■ Exercise goal
Every line below that has "account" in it should be copied.

Task material section start

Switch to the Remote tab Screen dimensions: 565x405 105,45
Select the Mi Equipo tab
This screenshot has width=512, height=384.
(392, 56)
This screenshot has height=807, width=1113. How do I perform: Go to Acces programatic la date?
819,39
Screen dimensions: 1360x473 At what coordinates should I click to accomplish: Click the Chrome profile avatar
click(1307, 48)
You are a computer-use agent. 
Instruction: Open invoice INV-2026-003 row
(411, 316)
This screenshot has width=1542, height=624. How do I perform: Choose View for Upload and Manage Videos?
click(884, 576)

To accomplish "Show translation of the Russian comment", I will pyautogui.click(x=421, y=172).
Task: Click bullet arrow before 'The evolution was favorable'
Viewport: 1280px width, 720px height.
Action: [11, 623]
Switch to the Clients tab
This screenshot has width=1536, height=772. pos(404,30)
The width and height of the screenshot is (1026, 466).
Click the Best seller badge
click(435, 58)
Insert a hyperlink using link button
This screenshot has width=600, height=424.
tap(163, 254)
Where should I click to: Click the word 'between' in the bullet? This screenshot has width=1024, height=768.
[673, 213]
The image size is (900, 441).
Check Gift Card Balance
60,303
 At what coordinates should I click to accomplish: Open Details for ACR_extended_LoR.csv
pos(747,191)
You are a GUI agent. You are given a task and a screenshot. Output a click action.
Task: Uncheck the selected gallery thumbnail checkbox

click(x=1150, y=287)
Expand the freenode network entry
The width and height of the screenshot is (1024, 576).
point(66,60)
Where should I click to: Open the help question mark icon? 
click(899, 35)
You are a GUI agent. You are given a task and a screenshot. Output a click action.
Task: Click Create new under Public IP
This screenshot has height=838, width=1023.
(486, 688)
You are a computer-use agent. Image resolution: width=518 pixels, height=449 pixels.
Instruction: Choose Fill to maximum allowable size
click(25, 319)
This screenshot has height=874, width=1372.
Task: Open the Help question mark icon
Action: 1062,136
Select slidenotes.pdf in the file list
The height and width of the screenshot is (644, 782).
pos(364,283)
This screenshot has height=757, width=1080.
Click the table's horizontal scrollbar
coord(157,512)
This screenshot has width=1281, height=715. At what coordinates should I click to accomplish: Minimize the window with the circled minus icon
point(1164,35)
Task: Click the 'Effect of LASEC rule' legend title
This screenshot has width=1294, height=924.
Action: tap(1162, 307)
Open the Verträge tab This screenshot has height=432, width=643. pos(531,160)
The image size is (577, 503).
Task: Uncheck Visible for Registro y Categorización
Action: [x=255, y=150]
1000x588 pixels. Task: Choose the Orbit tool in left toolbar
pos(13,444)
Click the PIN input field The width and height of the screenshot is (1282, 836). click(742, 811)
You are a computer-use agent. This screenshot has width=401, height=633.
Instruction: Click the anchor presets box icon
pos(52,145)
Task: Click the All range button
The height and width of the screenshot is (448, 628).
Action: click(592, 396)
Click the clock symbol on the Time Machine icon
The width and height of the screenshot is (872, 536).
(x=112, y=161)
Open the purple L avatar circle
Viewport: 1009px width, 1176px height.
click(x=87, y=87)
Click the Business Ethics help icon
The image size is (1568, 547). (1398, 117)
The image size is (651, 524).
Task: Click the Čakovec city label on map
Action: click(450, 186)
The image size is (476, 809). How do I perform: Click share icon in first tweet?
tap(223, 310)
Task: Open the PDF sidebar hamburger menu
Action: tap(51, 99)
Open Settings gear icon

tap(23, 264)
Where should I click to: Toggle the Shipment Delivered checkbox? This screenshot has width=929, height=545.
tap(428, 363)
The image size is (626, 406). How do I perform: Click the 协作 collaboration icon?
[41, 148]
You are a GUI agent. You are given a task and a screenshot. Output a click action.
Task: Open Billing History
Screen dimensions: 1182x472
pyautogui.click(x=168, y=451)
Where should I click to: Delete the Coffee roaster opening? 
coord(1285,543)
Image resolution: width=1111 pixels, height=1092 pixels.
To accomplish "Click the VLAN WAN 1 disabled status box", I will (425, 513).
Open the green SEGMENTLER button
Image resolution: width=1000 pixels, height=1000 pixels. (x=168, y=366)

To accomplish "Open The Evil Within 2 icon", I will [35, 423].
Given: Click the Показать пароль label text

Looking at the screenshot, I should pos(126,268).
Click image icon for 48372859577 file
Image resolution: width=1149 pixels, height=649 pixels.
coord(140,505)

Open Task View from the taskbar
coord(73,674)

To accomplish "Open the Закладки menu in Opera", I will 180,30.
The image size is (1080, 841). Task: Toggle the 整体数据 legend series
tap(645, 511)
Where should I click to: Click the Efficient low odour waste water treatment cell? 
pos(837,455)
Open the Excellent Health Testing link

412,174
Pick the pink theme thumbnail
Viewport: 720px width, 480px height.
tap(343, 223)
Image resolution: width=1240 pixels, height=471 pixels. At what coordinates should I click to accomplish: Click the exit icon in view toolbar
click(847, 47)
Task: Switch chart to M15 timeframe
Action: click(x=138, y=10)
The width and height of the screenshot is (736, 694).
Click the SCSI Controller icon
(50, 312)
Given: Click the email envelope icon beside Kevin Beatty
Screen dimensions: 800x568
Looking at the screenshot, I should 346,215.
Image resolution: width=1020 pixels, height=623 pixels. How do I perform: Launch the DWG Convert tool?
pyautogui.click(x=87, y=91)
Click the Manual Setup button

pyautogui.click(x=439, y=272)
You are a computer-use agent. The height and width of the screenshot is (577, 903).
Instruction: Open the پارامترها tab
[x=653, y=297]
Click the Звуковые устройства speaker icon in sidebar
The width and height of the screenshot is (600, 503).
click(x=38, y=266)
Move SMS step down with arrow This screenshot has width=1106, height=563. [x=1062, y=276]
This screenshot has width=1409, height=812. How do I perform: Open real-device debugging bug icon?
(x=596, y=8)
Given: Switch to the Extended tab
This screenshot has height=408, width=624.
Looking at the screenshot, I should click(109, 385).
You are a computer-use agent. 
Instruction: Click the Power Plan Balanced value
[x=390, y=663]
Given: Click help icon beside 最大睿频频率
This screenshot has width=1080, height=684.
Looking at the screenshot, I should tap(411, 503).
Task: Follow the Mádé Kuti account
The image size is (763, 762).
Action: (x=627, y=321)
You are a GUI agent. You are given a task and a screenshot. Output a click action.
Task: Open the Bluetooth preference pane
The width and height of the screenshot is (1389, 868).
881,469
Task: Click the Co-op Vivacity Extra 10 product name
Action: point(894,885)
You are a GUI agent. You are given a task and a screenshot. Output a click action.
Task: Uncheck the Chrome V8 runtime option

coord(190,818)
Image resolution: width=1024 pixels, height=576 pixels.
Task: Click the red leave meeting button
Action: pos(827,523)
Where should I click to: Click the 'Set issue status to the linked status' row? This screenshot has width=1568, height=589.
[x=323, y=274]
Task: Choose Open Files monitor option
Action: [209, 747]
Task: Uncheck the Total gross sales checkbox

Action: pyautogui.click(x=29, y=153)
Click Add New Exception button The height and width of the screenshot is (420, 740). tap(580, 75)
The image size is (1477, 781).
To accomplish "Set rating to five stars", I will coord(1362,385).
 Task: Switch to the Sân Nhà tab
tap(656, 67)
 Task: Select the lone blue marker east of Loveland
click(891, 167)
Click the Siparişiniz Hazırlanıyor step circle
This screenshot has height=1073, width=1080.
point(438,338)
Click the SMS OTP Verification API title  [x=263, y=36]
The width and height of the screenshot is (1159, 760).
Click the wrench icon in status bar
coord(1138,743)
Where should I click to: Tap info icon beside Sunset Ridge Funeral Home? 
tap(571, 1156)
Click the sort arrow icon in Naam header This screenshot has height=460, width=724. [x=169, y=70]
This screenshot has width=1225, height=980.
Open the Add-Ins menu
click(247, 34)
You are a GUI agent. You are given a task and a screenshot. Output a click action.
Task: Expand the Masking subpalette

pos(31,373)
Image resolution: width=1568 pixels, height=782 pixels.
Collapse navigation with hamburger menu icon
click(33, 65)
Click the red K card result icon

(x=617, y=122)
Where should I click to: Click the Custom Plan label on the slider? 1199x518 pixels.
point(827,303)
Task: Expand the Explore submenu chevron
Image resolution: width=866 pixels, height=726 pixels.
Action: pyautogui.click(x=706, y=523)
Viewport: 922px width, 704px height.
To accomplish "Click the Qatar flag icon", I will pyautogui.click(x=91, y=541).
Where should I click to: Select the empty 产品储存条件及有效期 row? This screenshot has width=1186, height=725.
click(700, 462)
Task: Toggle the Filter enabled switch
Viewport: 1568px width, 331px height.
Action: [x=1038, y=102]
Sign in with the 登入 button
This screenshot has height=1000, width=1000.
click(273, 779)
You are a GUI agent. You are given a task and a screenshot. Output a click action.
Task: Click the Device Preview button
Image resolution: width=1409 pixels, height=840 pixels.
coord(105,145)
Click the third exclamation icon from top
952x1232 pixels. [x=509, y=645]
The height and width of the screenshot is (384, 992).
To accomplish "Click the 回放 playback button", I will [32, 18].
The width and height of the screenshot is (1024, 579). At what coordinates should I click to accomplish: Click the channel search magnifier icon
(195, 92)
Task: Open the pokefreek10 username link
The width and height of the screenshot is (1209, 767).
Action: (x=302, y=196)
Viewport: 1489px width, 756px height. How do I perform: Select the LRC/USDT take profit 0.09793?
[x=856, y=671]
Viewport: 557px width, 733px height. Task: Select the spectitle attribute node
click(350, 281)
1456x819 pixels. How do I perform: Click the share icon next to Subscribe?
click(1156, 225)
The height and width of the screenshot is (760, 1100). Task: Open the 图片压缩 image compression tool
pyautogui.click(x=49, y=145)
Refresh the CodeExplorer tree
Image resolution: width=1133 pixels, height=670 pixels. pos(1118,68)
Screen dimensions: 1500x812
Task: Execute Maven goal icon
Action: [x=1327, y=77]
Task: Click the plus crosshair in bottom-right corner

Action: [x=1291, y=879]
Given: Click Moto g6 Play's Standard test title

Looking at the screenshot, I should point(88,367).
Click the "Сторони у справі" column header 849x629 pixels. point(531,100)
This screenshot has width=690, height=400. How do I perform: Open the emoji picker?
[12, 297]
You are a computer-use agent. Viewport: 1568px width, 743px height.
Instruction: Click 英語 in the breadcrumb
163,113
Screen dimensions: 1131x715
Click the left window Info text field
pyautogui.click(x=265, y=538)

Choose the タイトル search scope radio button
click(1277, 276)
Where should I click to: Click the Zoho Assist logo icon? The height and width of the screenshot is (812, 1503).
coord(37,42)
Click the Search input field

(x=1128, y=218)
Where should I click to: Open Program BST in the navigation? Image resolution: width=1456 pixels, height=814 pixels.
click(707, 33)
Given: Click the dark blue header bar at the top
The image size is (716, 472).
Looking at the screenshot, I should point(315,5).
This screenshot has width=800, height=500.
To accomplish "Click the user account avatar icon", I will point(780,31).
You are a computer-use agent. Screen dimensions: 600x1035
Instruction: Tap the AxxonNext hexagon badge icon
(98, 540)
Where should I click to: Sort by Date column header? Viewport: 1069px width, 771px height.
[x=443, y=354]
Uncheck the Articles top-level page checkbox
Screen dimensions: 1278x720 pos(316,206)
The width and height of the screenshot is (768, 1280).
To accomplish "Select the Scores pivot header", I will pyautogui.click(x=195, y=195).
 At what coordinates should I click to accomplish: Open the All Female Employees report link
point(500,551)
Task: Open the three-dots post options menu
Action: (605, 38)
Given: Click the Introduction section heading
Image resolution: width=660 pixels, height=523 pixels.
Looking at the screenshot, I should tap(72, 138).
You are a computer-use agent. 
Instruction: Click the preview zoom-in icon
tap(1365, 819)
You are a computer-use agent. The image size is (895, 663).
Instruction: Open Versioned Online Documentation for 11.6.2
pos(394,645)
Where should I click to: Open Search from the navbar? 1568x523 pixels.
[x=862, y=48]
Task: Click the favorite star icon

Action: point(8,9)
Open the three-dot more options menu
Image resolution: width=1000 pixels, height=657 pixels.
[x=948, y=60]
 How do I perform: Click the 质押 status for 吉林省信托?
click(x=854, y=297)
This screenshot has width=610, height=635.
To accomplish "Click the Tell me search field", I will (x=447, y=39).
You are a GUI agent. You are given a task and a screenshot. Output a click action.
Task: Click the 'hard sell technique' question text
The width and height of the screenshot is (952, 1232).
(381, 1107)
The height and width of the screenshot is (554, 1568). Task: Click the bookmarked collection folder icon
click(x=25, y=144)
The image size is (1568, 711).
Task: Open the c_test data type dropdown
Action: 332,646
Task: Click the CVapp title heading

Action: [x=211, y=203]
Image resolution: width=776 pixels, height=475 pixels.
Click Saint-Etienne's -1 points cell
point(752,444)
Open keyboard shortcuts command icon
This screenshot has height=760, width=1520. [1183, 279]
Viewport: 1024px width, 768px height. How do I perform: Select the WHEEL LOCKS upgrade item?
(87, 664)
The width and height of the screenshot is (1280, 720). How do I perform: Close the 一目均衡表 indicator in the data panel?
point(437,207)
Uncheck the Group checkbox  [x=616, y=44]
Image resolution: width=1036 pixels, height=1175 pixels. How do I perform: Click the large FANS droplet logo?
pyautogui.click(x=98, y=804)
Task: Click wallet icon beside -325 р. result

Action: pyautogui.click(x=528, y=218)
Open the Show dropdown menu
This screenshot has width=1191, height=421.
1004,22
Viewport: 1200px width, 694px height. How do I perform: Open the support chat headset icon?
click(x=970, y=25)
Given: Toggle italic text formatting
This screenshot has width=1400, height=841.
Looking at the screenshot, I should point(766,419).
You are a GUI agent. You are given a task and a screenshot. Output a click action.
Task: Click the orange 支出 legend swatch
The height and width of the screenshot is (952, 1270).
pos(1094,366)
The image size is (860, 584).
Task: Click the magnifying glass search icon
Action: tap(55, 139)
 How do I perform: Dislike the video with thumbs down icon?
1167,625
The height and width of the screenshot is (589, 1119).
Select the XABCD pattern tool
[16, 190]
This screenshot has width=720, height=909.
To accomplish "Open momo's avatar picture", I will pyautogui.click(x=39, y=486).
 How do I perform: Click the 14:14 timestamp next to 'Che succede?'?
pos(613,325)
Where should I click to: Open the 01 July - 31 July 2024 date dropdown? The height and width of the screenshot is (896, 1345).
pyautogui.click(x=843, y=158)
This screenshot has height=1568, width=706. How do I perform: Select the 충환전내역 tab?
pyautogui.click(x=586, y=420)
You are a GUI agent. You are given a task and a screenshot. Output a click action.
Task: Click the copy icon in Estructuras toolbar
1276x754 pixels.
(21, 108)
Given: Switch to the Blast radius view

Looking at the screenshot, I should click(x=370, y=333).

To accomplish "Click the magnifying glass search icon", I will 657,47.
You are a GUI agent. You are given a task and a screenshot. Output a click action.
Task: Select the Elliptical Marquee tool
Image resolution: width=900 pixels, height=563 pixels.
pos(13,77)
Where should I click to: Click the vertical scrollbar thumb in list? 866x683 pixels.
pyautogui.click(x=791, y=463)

Task material section end

■ Response below
Task: Follow the Mádé Kuti account
To accomplish "Click the user account avatar icon", I will point(780,31).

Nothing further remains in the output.